We went home for lunch at noon where my grandmother set the table with fried chicken or ham or chicken fried steak accompanied by beans and corn and sliced red tomatoes that had been growing in the backyard garden when I had headed downtown that morning. Dessert might the family recipe chocolate pie, the likes of which I have found nowhere out side our family, or strawberry shortcake made with berries from the hot house my grandfather had built out of window sashes next to the storm cellar.
There was a barn in the backyard that was a fine place to scrounge around. Actually it was a large chicken house, but the chickens had disappeared before I was started school. There was another little building called the smoke house. In it were stacks of the National Geographic from way back and art supplies from when my grandmother had taken up painting with the other members of the 1922 Literary Society.
Across the street were the Leonard schools, with swings and see saws and a tall slide made from a fire escape. Behind the school was the water tower which every now and then would over flow, sending showers of cold water falling from the sky, splashing on the heads of the gaggle of children who gathered under the man made waterfall to cool off.
On Sunday we would head for the red brick Methodist Church and Sunday School. And afterward, the congregation would gather in the sanctuary for short announcements. This gathering always closed with the singing a short, but heartfelt little song titled, “Help Somebody Today.”
Help Somebody today \ Somebody along life’s way.
Let sorrows be ended \ The friendless befriended,\
Oh, help somebody today.
When the regular Sunday service started I would join my grandfather on the front row of the choir stall, and sing out while my grandmother played the piano.
In the summertime, my parents and brothers would often come to Leonard for Sunday lunch to pick me up before heading back to Bonham. On those occasion, my grandfather and I would have special dispensation to skip the Sunday church and make ice cream. We would drive down to the ice house and return with a washtub full of crushed ice to pack around the freezer that held the custard my grandmother had made made the night before and had left chilling in the refrigerator.
When everything was set, I would start cranking. As the cranking grew harder and my imagination started to wander, my grandfather would take over and finish the task. I still got the dasher however, and would hold it over a big bowl scooping off the still soft ice cream with a spoon.

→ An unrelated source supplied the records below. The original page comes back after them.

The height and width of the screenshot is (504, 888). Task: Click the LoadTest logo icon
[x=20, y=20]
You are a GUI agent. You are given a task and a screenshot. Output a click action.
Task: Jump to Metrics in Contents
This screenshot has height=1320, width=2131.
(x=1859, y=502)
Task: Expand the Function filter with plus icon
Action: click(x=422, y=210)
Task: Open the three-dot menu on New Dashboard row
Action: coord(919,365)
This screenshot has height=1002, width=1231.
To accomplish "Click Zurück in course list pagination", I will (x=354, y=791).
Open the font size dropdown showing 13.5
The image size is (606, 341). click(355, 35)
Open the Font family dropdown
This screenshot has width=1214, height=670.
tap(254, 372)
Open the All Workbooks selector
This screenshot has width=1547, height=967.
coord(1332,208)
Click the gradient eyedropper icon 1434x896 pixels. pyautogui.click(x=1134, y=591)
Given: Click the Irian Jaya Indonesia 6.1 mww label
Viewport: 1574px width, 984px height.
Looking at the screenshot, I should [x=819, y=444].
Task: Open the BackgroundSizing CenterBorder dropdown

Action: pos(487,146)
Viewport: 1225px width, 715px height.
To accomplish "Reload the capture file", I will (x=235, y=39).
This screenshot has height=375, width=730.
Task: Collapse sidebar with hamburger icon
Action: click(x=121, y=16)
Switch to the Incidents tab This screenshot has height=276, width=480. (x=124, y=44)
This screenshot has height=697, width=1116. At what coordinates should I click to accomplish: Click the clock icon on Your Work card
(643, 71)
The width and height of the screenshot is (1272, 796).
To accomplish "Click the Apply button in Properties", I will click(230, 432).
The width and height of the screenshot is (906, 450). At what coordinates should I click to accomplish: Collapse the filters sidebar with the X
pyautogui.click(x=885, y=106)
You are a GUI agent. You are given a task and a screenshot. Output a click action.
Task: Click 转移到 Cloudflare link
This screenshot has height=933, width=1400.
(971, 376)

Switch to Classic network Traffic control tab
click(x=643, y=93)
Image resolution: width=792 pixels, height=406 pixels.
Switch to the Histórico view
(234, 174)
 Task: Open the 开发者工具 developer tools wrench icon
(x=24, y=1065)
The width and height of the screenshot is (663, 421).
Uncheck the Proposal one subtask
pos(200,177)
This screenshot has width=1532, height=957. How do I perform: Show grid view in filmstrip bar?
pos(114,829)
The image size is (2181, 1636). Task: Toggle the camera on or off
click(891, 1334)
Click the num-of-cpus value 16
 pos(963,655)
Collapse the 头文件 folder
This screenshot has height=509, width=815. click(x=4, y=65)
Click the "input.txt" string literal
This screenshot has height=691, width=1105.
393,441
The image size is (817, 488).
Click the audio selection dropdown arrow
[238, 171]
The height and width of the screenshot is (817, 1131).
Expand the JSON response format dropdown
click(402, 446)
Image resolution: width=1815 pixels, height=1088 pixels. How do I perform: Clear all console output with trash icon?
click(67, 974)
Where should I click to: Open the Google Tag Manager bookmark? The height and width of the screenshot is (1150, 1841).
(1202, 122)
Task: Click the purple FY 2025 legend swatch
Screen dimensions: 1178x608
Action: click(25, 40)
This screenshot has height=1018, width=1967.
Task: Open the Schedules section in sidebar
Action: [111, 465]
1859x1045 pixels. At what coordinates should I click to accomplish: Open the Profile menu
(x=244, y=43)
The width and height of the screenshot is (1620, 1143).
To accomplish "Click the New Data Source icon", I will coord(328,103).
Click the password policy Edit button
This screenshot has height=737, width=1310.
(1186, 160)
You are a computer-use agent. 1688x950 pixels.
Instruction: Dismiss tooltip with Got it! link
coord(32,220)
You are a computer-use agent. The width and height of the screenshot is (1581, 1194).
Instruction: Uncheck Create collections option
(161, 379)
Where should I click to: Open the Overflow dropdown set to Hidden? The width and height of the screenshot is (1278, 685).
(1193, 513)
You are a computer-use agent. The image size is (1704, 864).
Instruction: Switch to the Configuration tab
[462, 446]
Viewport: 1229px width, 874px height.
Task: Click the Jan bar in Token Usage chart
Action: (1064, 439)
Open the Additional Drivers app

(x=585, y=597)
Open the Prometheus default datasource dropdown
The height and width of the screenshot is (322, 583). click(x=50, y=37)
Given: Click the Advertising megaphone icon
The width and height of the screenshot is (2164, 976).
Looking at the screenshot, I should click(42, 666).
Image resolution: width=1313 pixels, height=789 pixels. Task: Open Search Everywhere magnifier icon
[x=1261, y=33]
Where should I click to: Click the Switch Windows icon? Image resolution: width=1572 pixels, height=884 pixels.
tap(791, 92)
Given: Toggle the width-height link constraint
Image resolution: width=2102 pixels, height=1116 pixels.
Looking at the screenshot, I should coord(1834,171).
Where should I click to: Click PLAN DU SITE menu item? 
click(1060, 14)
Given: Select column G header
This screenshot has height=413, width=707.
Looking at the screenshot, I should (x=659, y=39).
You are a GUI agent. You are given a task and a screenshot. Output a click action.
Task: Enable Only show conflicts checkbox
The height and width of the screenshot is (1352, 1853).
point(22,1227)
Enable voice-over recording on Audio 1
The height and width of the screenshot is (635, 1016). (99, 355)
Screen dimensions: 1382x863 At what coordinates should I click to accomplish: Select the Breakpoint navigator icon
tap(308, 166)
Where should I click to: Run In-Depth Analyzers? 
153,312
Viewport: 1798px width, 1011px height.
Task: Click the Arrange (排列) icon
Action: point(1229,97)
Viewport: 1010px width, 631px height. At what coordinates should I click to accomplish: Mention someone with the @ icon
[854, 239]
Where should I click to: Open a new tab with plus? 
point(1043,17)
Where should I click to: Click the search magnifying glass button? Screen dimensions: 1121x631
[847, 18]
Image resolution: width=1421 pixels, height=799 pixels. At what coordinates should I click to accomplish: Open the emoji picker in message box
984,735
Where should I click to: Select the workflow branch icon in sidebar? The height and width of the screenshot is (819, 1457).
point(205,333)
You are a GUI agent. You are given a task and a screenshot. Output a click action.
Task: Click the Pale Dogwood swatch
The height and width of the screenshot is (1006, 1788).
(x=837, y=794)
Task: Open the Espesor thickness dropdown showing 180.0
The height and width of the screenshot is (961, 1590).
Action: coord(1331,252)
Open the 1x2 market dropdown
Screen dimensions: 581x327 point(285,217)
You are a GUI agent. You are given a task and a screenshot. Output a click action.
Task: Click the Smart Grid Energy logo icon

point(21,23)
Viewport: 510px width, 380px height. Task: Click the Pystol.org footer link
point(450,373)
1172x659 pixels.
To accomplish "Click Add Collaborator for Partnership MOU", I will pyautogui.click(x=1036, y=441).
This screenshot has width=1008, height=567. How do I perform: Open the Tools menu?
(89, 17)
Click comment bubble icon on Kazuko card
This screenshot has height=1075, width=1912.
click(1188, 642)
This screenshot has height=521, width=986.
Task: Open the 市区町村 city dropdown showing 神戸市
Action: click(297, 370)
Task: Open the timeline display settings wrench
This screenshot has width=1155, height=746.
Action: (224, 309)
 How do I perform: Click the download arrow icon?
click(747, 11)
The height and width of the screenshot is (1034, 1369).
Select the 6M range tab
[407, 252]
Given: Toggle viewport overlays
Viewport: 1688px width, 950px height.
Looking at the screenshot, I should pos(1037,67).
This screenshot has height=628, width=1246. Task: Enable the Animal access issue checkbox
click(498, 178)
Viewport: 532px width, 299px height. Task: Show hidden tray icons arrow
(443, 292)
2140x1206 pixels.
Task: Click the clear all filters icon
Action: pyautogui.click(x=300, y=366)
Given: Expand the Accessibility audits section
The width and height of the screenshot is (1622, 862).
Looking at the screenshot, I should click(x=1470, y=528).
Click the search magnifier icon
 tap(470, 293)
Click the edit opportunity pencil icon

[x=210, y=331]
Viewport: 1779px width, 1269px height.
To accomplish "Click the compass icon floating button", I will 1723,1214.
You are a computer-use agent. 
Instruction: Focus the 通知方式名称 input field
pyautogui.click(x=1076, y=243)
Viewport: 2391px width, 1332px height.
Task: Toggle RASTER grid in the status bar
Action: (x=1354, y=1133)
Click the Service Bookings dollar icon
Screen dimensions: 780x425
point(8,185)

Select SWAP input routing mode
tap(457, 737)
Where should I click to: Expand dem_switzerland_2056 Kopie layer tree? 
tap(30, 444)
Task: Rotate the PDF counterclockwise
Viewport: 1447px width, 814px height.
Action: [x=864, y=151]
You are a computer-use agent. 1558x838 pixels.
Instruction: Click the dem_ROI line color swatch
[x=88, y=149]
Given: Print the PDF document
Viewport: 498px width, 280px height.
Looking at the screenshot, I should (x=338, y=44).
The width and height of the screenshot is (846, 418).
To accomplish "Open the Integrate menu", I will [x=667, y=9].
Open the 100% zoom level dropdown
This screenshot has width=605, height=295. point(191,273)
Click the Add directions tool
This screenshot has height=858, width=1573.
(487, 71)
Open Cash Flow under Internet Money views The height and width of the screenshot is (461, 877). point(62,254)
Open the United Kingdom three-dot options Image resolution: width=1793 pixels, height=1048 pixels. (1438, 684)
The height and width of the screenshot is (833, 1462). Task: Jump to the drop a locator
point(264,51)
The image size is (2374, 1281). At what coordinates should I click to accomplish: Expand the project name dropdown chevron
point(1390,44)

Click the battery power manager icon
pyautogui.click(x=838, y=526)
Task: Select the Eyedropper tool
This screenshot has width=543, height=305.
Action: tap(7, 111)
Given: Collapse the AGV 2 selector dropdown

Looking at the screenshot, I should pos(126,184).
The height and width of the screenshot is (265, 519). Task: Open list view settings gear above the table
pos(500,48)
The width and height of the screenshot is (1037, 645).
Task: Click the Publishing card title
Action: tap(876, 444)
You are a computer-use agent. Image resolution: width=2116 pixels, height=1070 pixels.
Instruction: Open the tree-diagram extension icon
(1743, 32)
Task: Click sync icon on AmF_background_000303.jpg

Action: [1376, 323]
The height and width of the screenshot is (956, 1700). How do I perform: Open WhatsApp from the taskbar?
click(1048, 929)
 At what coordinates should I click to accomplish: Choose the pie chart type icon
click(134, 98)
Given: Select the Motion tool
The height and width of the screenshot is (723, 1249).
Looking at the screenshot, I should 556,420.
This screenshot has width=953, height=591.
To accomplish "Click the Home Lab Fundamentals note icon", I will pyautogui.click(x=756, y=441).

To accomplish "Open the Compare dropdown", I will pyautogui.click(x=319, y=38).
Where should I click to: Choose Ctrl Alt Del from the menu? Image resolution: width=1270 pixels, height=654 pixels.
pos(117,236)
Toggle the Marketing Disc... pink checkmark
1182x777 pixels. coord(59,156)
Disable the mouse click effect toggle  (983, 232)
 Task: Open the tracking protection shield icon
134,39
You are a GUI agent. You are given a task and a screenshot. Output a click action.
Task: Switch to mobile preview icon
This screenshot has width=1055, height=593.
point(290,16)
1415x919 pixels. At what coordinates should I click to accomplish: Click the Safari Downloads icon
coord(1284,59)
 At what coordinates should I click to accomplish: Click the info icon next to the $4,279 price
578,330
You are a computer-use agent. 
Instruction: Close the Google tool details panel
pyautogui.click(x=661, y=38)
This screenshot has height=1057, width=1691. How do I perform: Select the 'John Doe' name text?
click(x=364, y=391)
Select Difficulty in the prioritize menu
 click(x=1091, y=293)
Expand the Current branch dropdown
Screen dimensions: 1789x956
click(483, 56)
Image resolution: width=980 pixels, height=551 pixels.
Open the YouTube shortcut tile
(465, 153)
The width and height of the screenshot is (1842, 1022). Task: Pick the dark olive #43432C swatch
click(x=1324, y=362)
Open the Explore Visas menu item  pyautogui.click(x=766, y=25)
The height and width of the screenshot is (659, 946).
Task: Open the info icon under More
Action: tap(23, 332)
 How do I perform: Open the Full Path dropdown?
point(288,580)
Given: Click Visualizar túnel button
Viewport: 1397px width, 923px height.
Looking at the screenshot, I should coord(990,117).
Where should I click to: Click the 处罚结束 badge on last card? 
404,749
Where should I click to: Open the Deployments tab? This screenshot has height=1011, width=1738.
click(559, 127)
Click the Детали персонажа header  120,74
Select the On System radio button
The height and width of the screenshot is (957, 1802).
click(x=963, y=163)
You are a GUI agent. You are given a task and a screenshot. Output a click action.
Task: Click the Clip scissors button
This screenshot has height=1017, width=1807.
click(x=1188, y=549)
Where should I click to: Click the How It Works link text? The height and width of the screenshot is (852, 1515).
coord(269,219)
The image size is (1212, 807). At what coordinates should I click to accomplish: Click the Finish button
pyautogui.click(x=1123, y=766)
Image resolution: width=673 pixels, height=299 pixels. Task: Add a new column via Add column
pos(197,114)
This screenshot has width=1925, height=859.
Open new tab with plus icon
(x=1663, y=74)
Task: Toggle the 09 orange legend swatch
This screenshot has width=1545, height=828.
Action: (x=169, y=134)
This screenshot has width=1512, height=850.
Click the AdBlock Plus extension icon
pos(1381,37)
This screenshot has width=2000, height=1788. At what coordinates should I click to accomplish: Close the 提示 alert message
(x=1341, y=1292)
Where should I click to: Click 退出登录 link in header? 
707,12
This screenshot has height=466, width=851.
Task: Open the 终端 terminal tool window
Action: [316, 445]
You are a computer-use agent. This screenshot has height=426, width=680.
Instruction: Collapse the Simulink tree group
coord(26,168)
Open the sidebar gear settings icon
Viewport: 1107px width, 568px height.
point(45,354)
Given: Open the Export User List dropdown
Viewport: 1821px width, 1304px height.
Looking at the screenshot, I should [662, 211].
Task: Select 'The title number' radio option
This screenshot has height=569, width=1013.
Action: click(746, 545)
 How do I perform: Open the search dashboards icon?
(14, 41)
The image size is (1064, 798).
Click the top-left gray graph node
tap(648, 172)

And there was so much more: an occasional fishing trip to Bois d’Arc; a junket to the city dump to search for treasures with a handy man named Otis who lived in a small cabin in the alley, or an occasional trip to the Leonard Theater for a movie. And there was the Leonard Picnic, and the Firemen’s Fish Fry and chasing fungos on the school yard and fishing for crawdads with bacon on a string in the creek at the edge of town and drawing on the sidewalk with the white chalk rocks that underlay the midnight black dirt that turned sticky when it rained and.... And so much more.